## What is being asked
Copy out the material word for word, from its first line up to and including the line that contains "Looking at the screenshot, I should (x=175, y=15).".

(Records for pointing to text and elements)
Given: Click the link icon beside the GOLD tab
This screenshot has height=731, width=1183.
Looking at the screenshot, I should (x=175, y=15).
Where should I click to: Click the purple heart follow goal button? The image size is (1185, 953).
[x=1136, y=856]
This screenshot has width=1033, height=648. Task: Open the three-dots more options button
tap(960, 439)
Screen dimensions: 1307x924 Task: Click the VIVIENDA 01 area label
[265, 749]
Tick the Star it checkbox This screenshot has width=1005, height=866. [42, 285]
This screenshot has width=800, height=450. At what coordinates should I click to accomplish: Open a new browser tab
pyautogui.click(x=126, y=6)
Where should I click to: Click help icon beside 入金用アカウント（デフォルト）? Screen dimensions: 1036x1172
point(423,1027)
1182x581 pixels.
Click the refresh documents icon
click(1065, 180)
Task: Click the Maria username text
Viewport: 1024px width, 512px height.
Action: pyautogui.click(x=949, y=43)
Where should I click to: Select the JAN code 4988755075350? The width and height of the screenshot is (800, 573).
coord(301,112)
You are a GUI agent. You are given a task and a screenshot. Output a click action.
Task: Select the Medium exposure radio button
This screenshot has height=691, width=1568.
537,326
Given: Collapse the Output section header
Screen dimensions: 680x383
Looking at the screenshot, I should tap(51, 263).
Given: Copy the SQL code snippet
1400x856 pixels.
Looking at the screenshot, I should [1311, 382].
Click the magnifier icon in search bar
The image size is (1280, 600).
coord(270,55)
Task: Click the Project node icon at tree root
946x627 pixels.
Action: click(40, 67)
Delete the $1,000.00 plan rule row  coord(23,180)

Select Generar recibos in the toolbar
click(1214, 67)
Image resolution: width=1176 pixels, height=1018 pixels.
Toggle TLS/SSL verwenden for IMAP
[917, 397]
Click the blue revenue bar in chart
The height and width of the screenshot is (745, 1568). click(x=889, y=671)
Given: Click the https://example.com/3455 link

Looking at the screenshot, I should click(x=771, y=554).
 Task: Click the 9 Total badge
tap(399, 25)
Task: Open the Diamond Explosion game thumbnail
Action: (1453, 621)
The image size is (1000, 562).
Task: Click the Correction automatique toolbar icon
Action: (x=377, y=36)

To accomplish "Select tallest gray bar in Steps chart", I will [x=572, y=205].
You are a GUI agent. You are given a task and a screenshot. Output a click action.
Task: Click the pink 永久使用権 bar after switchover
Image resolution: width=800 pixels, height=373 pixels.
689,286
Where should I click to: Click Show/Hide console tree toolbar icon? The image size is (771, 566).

## Finished task
Given: Click the link icon beside the GOLD tab
This screenshot has height=731, width=1183.
Looking at the screenshot, I should (x=175, y=15).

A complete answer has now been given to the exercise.